Ann is an 18-month-old little girl who has just about caught everything she has been exposed to in day care. Mom brought her in because she has had a cough and runny nose for close to a week. Mom has tried over-the-counter medications, run a humidifier, and even has rubbed a mentholated gel on her chest...all to no avail. "I figured it has gone on long enough," she said in a resigned voice. "I think you need to put her on antibiotics!" Ann did not have a fever, and was quite playful and happy in the office despite a clear runny nose and a slight hacky cough. Her ear drums were clear and there was no redness to the throat. The post nasal drainage in the back of her throat was a bit thick, but was clear in color. Although there was congestion in the chest, her lungs were clear. "When I hold her next to me I can feel the rattliness in her little chest," mom protested. "I’m afraid that she might have pneumonia!", she went on. I explained to her that Ann had mucus and congestion in the large upper airway bronchioles and that it was this mucus that was causing the rattle in her chest. We can cough, hack and clear the mucus into the back of our throats, but someone Ann’s age is unable to do this effectively, thus they sort of "percolate" with each breath. This was so with Ann when I listened to her lungs. In trying to take deep breaths, Ann had a brief coughing jag and coughed up quite a bit of phlegm. When I listened to her lungs afterwards, they were crystal clear. I told mom that when one has a pneumonia, the classic noise one hears with the stethoscope are called rales, which are fine crackles heard best at the end of a deep breath. These crackles are a "fixed" noise meaning that they do not clear or move around the chest with coughing or clearing one’s throat.

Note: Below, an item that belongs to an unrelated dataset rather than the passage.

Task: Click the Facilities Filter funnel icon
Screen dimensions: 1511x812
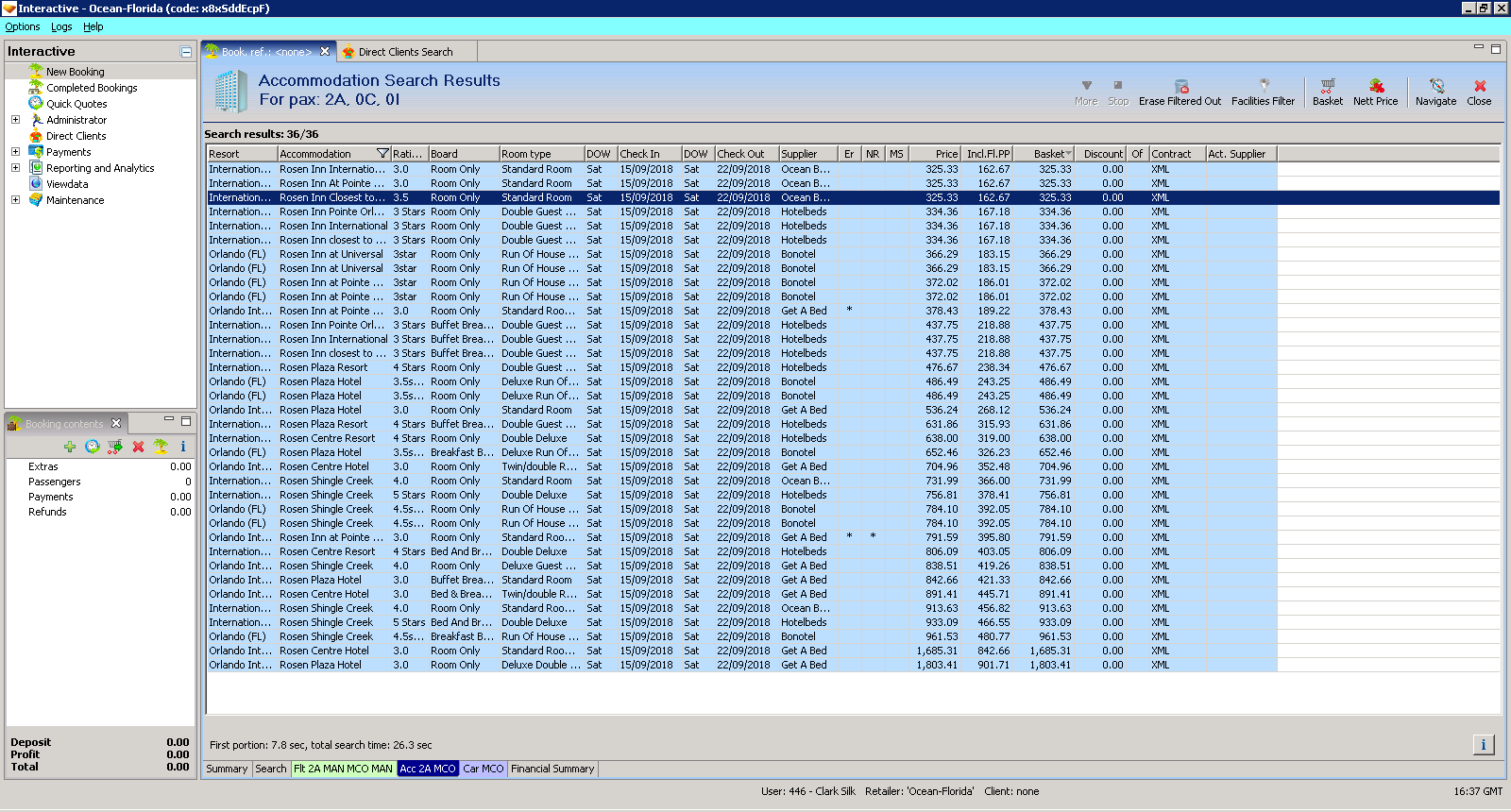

Feeling confident that Ann did not have a pneumonia, ear infection, infected throat or any other sign of a bacterial infection I told mom that Ann would not need least not yet. She caught me by surprise when she said, "Whew!!! I hate the thought of having to be on antibiotics unless it is absolutely necessary."

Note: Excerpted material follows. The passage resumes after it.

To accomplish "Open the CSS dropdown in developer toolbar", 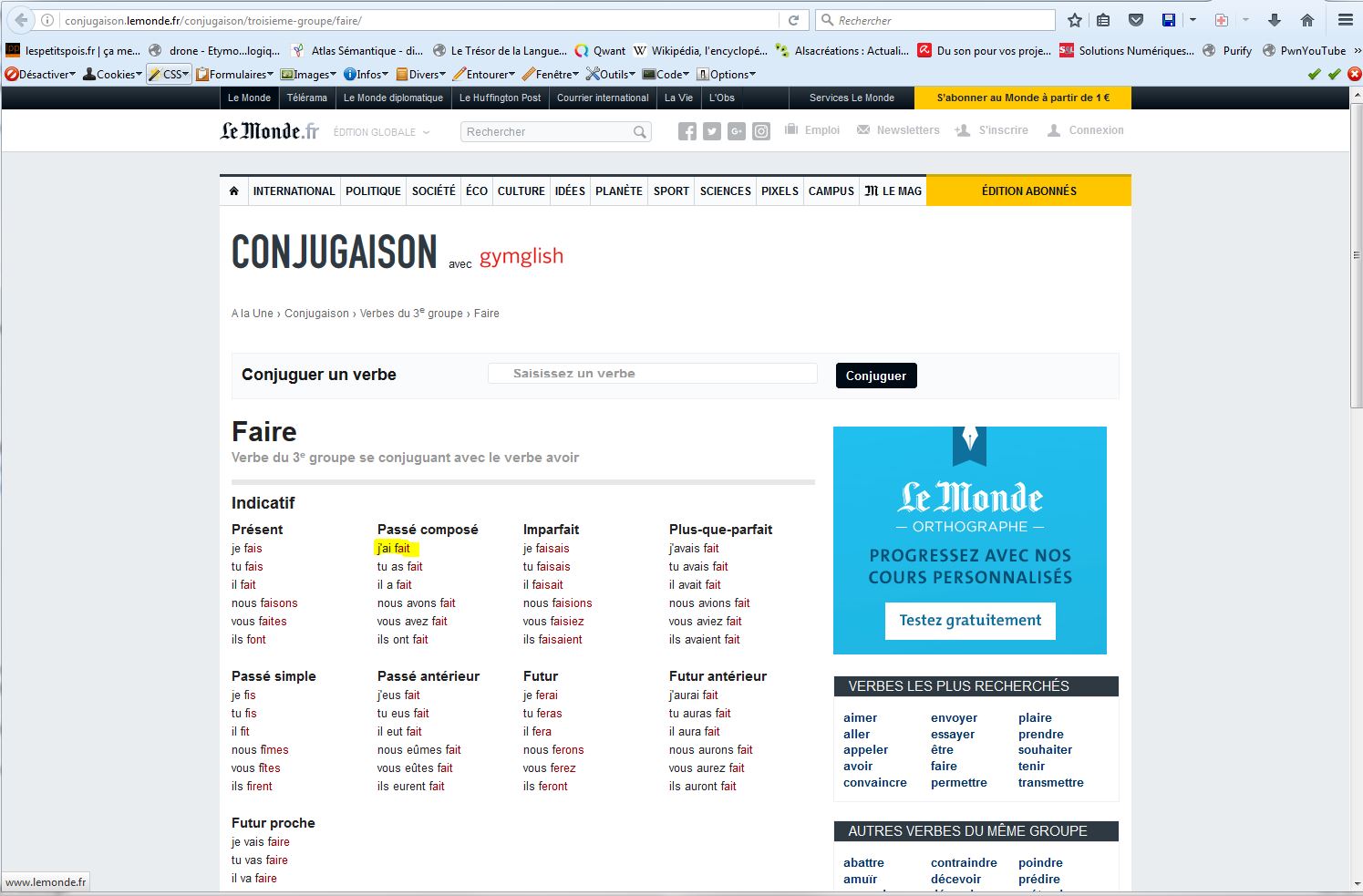I will click(x=170, y=75).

This fall and winter, many patients will be seen in doctors offices across the country for a myriad of illnesses ranging from colds, to runny noses, to coughs, to ear infections to pneumonias. A certain percentage of these patients will require antibiotics to treat the infections. A large number of patients, those with a viral infection, will not. It is the responsibility and obligation of the physician to appropriately discern which patients warrant antibiotics and which don’t. This decision is often times an unpopular one among the parents. It too, however, is the duty and responsibility of the parents to ask questions about their child’s health. If antibiotics are not felt to be warranted, the parents should have the doctor explain why this is so. And if antibiotics are prescribed, the parents should have no question in their minds as to why they are being started. Communication is critical between parent and doctor.

There is a growing problem in this country with bacteria that are becoming resistant to many of the standard antibiotics that we use to fight bacterial infections. A major cause of this is the overuse and indiscriminate use of antibiotics. Another cause is the incomplete use of antibiotics. Often times an antibiotic will be prescribed for a ten-day course. But as the child gets much better by the third or fourth day, the antibiotics are inadvertently stopped. This greatly contributes to the selecting out of a resistant bacteria because the weaker and more susceptible bacteria are killed leaving the hardier and stronger ones behind.

This fall and winter, if your child becomes ill and you take him/her to the doctor, listen carefully to what the doctor has to say. If it is decided that antibiotics are needed, be sure that in your mind you know exactly why. Don’t be afraid to ask the doctor questions. If it is determined that antibiotics are NOT required at that time, ask the doctor at what point should you be concerned, or when should the child be reexamined. Not only does this make the physician's job easier, and the parents more comfortable with the plan of action, but above all, the child’s well-being is best served.